Président en l’absence d’un président

"Je suis le président de la République, en l'absence d'un président" aurait dit hier Gebran Bassil pendant son empoignade verbale avec Tammam Salam lors du Conseil des ministres.

Ces propos sont, au mieux, risibles. Tant que des élections législatives n’ont pas été tenues, tant que l’élection d’un président par une nouvelle chambre véritablement représentative n’a pas eu lieu, personne ne peut prétendre représenter à lui seul l’électorat chrétien. Et encore moins se prétendre président en l’absence d’un président. Même si, pour certains, cela semble justifié au nom de la lutte pour "les droits des chrétiens".

Parlons-en des droits des chrétiens. Qu’en est-il vraiment ? N’y a-t-il pas une confusion habilement entretenue entre droits et représentativité ?

Le vote de l’électorat chrétien aux législatives, selon la logique du système confessionnel libanais, devrait désigner de facto les candidats à la présidence de la République. Ces derniers seraient départis par le vote des députés, dont la majorité fraichement élue – forcément multi-confessionnelle – élirait le président.

Ce qui donnerait un président de la République autant représentatif de sa communauté que du peuple libanais dans son ensemble.

Ne pas suivre cette logique équivaut à saper la représentation chrétienne au sein du pouvoir exécutif, et par là au sein de l’Etat.

Aujourd’hui, cela est clairement le cas, et la représentation chrétienne est foulée aux pieds. Mais dire que les droits des chrétiens sont bafoués au Liban est un pas qu’il est malhonnête de franchir.

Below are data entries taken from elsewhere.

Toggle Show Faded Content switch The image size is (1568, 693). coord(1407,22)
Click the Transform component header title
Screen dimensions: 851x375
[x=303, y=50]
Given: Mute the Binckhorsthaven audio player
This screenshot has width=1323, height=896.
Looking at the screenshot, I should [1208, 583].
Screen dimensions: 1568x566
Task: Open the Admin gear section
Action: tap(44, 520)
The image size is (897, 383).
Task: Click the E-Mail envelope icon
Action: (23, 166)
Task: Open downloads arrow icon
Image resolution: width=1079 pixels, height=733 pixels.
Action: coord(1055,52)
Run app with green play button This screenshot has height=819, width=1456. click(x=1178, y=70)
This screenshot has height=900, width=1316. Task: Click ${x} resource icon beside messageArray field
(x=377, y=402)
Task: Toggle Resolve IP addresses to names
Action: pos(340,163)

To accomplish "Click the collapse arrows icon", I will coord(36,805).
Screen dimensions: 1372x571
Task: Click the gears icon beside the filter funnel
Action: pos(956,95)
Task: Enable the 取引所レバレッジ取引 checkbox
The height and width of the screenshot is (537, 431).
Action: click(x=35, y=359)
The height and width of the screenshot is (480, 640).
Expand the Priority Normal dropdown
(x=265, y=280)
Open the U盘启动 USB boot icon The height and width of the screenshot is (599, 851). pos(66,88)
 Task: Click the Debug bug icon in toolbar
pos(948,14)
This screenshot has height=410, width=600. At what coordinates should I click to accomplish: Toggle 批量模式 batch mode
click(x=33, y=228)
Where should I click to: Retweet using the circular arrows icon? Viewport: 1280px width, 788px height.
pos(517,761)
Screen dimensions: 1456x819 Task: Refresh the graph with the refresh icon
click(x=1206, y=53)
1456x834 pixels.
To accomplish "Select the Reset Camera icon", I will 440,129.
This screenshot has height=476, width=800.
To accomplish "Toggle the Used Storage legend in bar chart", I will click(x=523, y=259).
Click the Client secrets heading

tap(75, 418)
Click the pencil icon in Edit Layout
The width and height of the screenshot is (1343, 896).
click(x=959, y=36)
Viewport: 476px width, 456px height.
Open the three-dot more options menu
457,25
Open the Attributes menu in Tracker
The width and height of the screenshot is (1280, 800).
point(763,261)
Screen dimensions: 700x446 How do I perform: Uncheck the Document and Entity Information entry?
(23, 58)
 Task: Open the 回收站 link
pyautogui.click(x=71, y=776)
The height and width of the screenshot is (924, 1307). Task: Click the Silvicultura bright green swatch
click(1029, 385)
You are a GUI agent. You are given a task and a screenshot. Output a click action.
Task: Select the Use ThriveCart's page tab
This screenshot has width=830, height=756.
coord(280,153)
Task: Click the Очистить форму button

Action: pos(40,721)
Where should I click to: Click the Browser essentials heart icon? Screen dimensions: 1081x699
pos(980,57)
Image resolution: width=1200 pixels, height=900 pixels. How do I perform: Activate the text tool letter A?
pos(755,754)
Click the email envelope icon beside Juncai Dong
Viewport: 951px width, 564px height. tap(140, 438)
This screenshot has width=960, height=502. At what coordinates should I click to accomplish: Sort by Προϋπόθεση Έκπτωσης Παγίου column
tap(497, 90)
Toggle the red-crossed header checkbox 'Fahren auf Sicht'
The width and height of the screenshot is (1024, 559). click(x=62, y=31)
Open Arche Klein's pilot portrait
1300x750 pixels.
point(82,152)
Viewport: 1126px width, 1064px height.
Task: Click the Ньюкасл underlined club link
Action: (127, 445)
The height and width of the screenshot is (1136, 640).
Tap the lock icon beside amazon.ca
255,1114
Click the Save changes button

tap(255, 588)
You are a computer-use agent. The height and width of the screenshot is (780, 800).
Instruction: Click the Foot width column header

Hormis sa légitime représentativité tronquée, en quoi un chrétien a-t-il moins de droits qu’un musulman ? N’a-t-il pas le droit de voter comme n’importe quel autre citoyen libanais ? N’a-t-il pas le droit d’exprimer ses opinions en public, dans les médias ou dans la rue ? N’a-t-il pas le droit le pratiquer sa foi comme et là où bon lui semble ?

Une famille pauvre qu’elle soit sunnite, chiite ou druze n’a-t-elle pas les mêmes problèmes qu’une famille chrétienne pauvre ? Ne se saigne t-elle pas de la même façon pour envoyer ses enfants à l’école ? Ne souffre-t-elle pas autant à la porte des hôpitaux ? Un vieux chrétien a-t-il moins de sécurité sociale qu’un musulman qui n’en a aucune. Une femme musulmane ne meurt-elle pas aussi bien sous les coups de son mari qu’une femme chrétienne ?

S’il y a des droits bafoués au Liban, ce sont bien ceux du peuple libanais tout entier. Les droits à l’éducation, à la santé, au travail, à la dignité, à l’équité sociale, sont constamment piétinés par une caste oligarchique qui n’est ni musulmane ni chrétienne mais multi-confessionnelle, et férocement solidaire face aux revendications des libanais, surtout les plus défavorisés.

Faire l’amalgame entre droits bafoués et représentation tronquée, et l’utiliser comme slogan politique relève de la démagogie. Et dans le concert démagogique, chacun peut y aller de sa complainte.

Moi par exemple, je suis chrétien mais je n’ai pas le droit de devenir président de la République. Parce que je suis né grec-orthodoxe, certaines fonctions au sein de l’Etat libanais me sont constitutionnellement interdites.

N’ai-je pas donc l’obligation morale de pester contre mes droits bafoués ? Ne pourrai-je pas, pour prouver ma légitimité, brandir l’Histoire et revendiquer de grandes choses, comme la paternité du nationalisme arabe ? Ne pourrais-je pas me réclamer de personnalités prestigieuses comme Ghassan Tuéni, Fairuz et les frères Rahbani ? Ou bien jouer sur la fibre émotionnelle et sortir les photos de mes martyrs, de Gebran Tueni à Samir Kassir ? Puis, démagogue en diable, taper sur la table pour dire aux maronites, non messieurs, vous n’avez pas l’exclusivité du christianisme libanais ?

En tous cas, ça ne serait pas plus ridicule que d’affirmer : "Je suis le président de la République, en l'absence d'un président."